**TESTO DA LEGGERE:**
↓↓↓
AstiMusica entra tra i festival richiamati da Panorama in un approfondimento dedicato alle manifestazioni musicali italiane, con un passaggio che mette in relazione gli eventi “di provincia” con la capacità di valorizzare piazze storiche e luoghi identitari. Nell’articolo del settimanale, intitolato “Provincia che vai Festival che trovi”, compare anche il riferimento alla rassegna astigiana, inserita in un quadro più ampio che racconta l’estate dei festival fuori dai grandi circuiti metropolitani.

Per l’assessore alla Cultura Paride Candelaresi, la citazione rappresenta un segnale positivo per il percorso costruito attorno alla manifestazione. “Si tratta di un riconoscimento che ci rende orgogliosi, perché racconta il lavoro portato avanti in questi anni per costruire un festival di risonanza nazionale”, afferma l’assessore, che lega il risultato alla scelta di puntare su Asti, sui suoi spazi urbani e sulla capacità degli eventi di animare il centro cittadino.
↑↑↑
**LE TUE ISTRUZIONI:** Continua il testo su AstiMusica, riprendendo subito dopo la sua ultima frase.

**Dati memorizzati:**
↓↓↓
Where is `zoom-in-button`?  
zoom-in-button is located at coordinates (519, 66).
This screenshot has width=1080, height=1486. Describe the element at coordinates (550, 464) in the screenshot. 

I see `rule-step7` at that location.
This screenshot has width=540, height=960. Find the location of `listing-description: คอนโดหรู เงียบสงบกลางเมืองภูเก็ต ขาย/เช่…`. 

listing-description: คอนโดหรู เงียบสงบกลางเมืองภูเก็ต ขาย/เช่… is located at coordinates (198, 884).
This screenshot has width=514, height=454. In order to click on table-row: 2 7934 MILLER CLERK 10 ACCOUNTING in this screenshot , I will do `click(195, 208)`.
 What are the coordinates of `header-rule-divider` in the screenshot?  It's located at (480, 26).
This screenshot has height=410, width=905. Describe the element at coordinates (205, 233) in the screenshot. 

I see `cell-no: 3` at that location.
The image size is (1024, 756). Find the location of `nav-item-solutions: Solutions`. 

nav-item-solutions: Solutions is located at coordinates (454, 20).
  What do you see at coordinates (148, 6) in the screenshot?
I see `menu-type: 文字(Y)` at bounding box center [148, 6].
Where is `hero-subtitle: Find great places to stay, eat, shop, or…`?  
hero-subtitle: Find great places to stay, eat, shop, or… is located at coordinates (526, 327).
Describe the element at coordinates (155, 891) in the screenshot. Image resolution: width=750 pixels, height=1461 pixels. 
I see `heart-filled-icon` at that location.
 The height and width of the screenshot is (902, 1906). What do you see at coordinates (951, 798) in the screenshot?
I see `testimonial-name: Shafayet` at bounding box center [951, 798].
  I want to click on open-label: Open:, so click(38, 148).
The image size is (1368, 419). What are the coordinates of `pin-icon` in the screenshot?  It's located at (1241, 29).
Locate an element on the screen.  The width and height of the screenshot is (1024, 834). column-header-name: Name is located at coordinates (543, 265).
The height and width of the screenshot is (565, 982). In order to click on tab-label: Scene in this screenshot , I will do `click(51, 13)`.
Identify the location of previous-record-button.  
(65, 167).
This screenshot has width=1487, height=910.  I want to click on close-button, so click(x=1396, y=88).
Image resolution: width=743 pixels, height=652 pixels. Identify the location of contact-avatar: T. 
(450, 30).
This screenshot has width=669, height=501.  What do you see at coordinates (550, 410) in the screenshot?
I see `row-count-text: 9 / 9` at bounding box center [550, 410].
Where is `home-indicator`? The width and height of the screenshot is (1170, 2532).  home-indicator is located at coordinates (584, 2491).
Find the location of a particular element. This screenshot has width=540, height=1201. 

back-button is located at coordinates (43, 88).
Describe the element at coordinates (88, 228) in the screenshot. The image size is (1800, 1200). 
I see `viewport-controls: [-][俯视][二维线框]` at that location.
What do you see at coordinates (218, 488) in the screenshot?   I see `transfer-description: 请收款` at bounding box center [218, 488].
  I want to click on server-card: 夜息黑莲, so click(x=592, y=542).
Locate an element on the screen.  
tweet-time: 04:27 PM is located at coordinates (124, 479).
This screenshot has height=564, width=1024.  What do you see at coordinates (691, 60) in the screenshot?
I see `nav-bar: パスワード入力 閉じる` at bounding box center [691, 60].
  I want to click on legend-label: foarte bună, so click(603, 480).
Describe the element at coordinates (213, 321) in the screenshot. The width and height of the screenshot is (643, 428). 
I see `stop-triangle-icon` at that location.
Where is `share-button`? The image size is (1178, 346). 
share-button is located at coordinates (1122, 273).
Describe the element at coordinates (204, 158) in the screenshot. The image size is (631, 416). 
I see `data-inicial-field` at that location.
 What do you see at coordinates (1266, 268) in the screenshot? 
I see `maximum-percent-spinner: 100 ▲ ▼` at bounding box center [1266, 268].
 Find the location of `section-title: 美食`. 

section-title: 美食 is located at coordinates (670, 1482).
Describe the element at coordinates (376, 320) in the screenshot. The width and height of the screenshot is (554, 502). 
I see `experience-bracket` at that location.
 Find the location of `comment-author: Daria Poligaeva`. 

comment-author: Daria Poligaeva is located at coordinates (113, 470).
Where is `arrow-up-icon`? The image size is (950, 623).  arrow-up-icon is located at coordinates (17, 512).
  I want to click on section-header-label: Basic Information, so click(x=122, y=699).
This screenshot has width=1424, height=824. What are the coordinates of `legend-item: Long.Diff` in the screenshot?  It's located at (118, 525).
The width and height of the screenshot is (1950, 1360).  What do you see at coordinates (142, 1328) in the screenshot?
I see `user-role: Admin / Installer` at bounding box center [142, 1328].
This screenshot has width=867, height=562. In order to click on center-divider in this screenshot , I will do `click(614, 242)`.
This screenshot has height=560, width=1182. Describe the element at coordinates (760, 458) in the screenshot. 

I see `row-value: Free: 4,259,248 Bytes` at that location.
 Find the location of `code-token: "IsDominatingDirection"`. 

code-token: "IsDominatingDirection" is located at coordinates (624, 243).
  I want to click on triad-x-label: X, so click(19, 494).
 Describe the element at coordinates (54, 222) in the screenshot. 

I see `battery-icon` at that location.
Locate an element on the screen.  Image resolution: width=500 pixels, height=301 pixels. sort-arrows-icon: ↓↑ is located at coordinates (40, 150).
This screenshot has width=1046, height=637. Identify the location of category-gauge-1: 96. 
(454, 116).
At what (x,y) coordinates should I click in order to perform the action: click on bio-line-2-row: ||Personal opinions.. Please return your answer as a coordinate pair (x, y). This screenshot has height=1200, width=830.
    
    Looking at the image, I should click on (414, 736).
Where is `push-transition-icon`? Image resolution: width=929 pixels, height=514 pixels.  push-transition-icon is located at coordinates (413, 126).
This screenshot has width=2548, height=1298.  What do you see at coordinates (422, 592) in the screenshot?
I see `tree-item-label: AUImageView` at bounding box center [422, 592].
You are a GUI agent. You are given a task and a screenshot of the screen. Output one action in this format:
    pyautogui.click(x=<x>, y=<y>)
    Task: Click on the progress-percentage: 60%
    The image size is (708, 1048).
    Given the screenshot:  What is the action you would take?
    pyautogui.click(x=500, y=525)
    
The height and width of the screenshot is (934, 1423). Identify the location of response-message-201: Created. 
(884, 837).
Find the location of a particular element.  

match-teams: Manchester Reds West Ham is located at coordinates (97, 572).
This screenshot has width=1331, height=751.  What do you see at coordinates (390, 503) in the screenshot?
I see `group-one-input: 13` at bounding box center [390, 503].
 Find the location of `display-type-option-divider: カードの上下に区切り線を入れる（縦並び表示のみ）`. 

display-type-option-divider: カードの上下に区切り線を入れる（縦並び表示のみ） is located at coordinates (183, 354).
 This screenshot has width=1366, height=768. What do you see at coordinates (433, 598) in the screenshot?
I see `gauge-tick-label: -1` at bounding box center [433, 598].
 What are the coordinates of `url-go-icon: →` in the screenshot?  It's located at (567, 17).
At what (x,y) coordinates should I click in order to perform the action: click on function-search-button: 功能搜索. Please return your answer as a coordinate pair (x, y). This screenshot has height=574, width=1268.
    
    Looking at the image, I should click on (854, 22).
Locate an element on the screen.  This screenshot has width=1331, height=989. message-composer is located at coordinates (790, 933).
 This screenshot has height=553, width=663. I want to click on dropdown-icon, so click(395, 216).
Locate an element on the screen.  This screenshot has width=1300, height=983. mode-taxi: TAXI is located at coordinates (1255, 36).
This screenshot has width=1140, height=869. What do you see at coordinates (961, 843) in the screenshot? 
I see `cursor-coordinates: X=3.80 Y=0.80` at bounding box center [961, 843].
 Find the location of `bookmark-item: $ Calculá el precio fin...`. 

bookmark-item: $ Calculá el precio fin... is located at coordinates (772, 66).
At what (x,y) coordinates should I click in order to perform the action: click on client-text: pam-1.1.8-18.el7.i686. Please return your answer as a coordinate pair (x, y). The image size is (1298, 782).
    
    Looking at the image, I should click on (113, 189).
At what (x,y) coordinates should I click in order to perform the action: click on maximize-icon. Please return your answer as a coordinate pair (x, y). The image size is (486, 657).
↑↑↑
**RISPOSTA FINALE:**
Il richiamo di Panorama
Nel servizio di Panorama il tema centrale è quello dei festival ospitati in contesti urbani e monumentali, considerati sempre più come esperienze capaci di unire spettacolo e territorio. In questo scenario viene collocato anche AstiMusica, con il richiamo a piazza Alfieri come sede del festival e con l’attenzione a un modello che punta sulla riconoscibilità dei luoghi oltre che sulla proposta artistica.
Nel suo intervento, Candelaresi ha anche ringraziato i soggetti che hanno preso parte all’organizzazione del festival. “Desidero esprimere la mia soddisfazione e il mio ringraziamento al sindaco Maurizio Rasero per aver creduto in questo progetto sin dall’inizio, alla squadra dell’Assessorato alla Cultura, ai promoter, alle agenzie e ai management degli artisti”, dichiara.
L’assessore aggiunge poi che i risultati raggiunti sono il frutto di un lavoro condiviso e che "questo riconoscimento nazionale rappresenta un incoraggiamento a proseguire sul percorso intrapreso. Un passaggio che si inserisce nella narrazione di una rassegna che, anno dopo anno, prova a consolidare il proprio spazio nel calendario estivo dei festival italiani".